In the records below, restate everything from the line containing "This screenshot has height=565, width=800." down to the line containing "Expand the Artifacts tab options arrow", switching "Collapse" to "Hide" and leaving every other part the same.

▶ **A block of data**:

··········

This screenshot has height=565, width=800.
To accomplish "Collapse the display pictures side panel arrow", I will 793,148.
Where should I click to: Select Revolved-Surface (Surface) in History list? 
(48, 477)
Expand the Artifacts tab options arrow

··········

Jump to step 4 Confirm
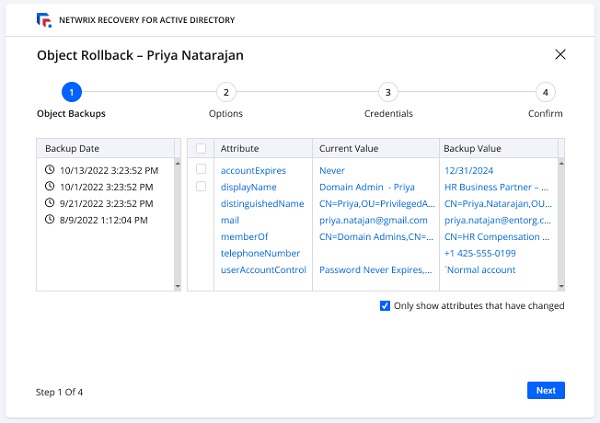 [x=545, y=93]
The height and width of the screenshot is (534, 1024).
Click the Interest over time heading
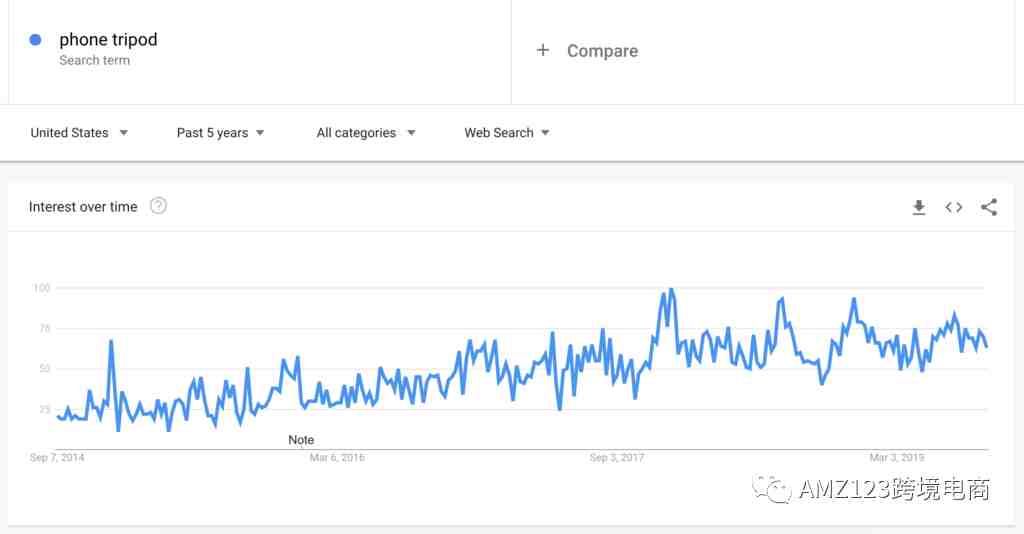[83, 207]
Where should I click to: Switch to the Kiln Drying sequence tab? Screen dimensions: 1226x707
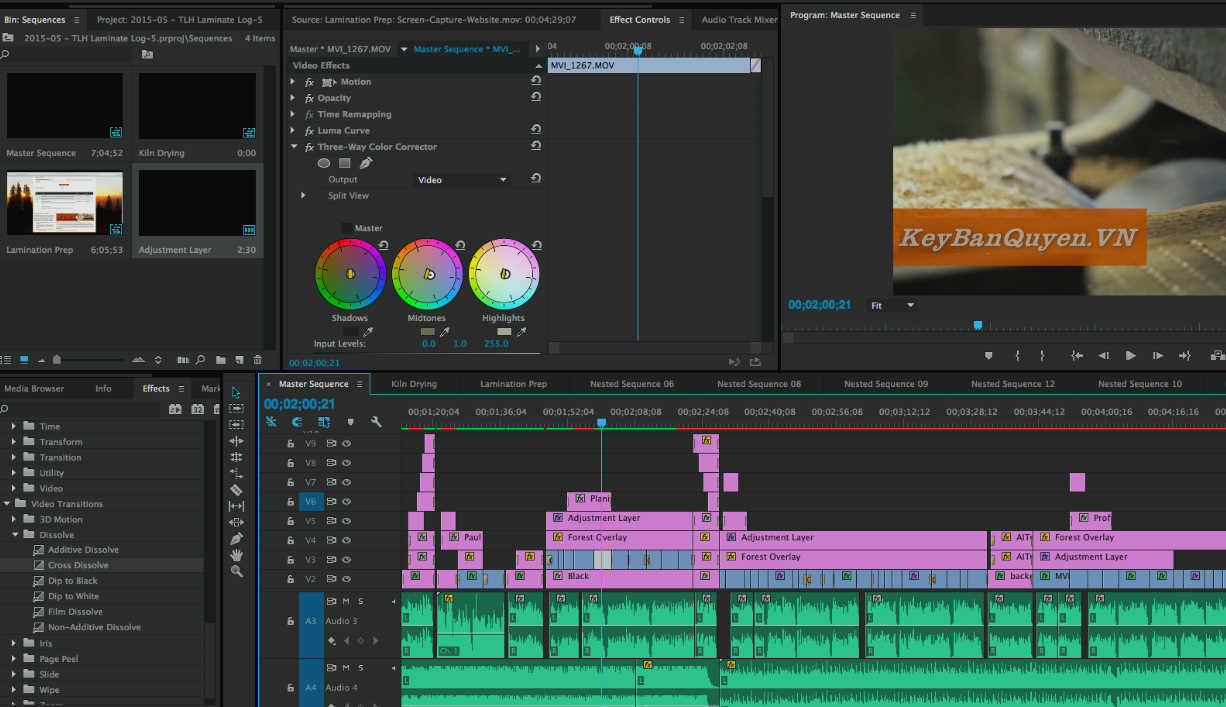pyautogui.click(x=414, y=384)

··········

▶ **Exercise response**:
This screenshot has height=565, width=800.
To accomplish "Hide the display pictures side panel arrow", I will 793,148.
Where should I click to: Select Revolved-Surface (Surface) in History list? 
(48, 477)
Expand the Artifacts tab options arrow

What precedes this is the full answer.